DESCRIPTION OF THE TASK - Copying starts at the line containing "Viewport: 600px width, 599px" and stops after the last line of the records; each line is repeated exactly, and pictures are skipped.

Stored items

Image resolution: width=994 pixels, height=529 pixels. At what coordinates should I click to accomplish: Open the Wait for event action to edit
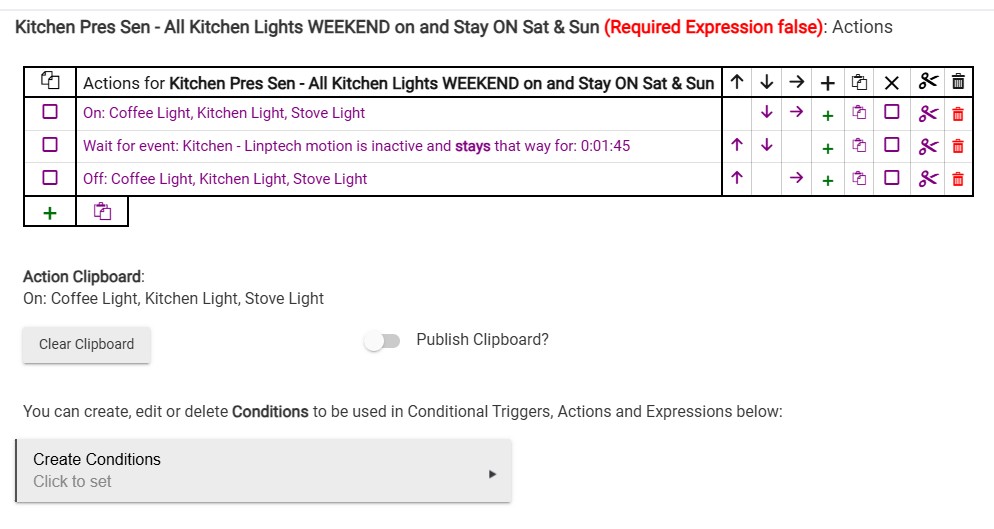point(356,146)
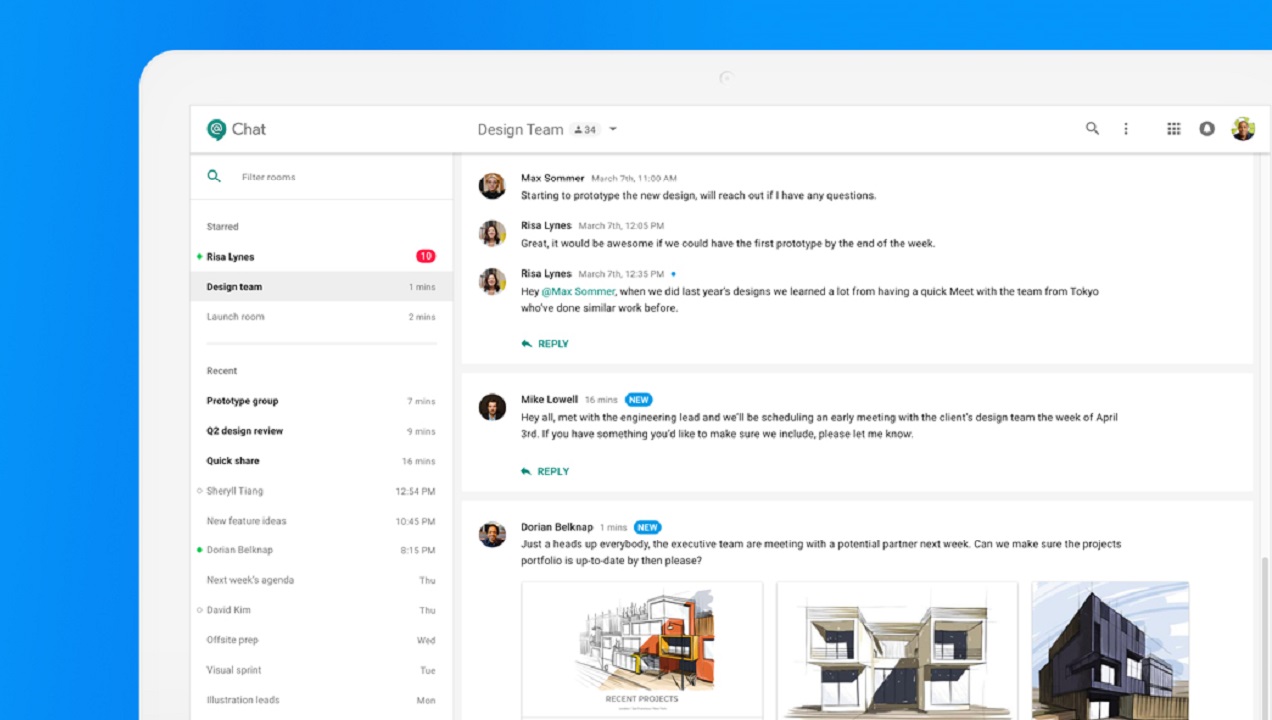Viewport: 1272px width, 720px height.
Task: Open search with the header magnifier icon
Action: [x=1092, y=129]
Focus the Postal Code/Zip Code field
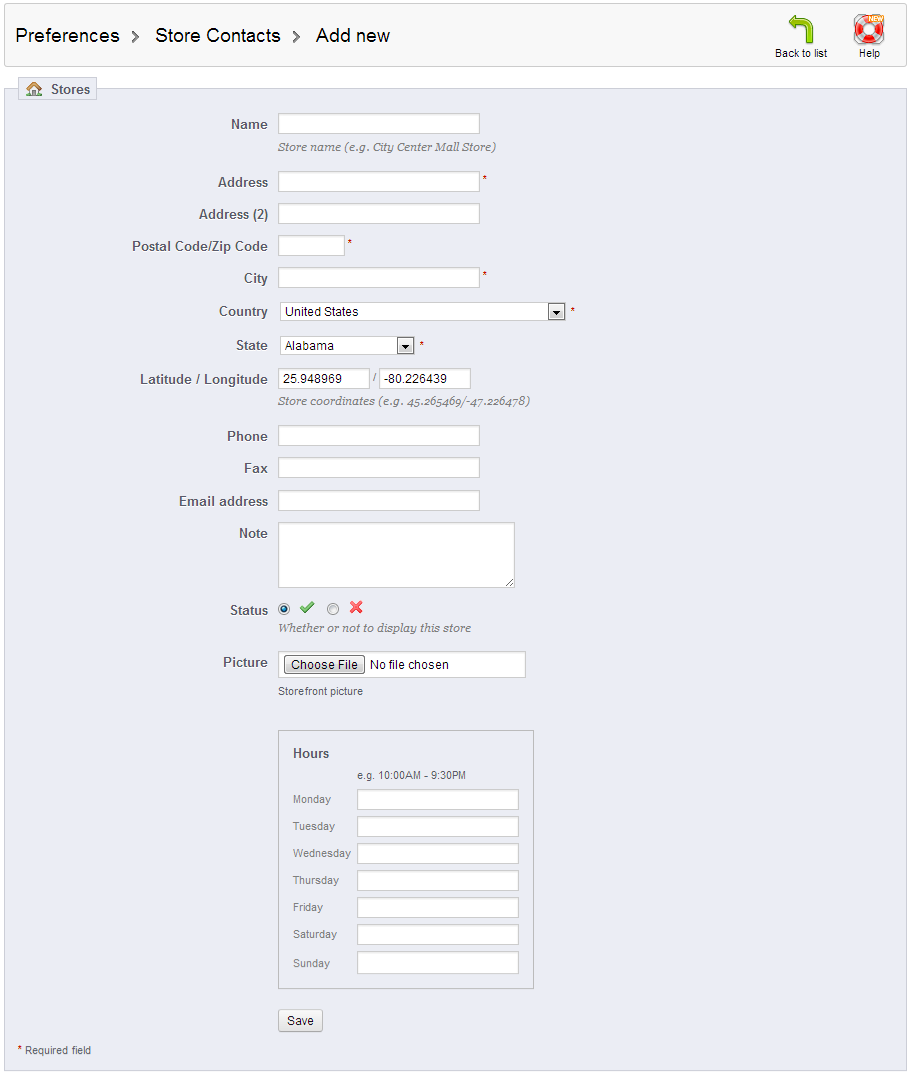This screenshot has height=1078, width=915. 311,246
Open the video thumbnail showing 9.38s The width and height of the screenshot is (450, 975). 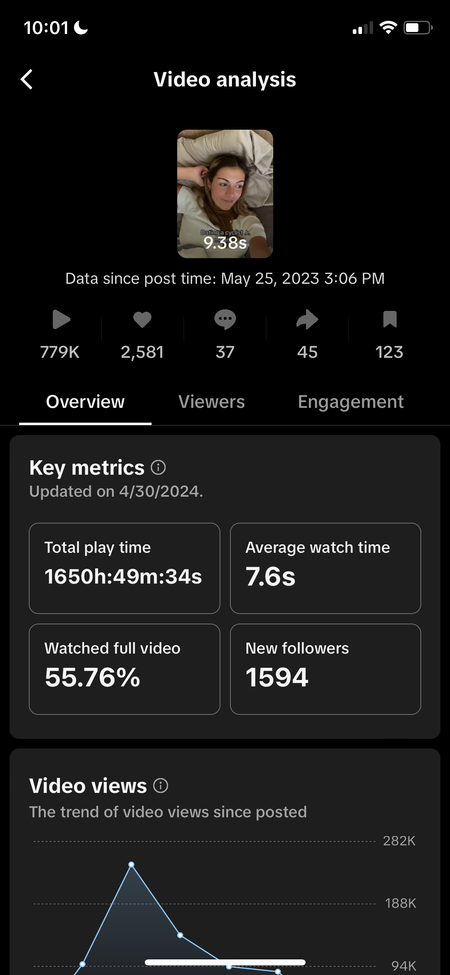click(225, 193)
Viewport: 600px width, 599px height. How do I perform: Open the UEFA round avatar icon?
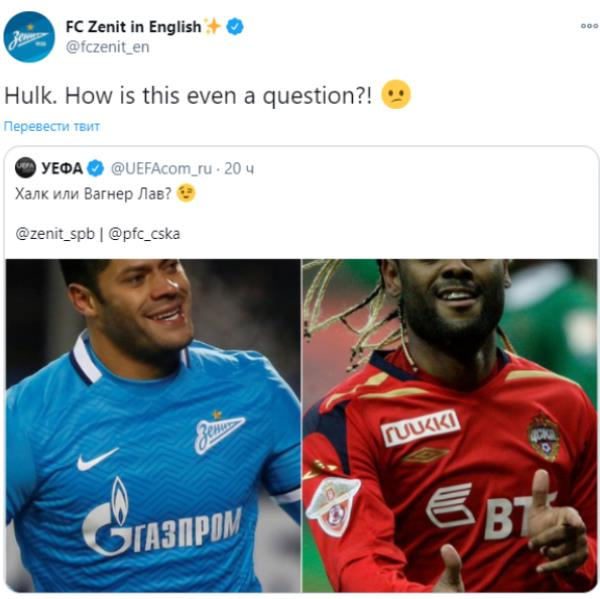point(26,168)
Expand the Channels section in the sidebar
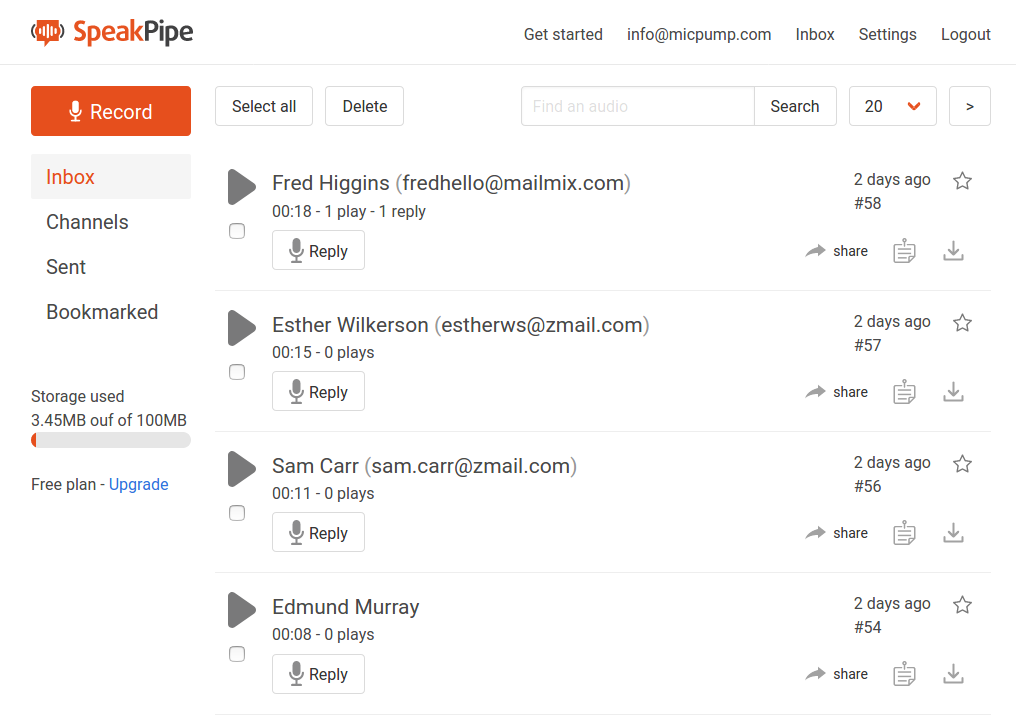 [x=87, y=222]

OUTPUT FOR THIS EXERCISE -
Viewport: 600px width, 599px height. How do I perform: Open the UEFA round avatar icon?
point(26,168)
Expand the Channels section in the sidebar
 [x=87, y=222]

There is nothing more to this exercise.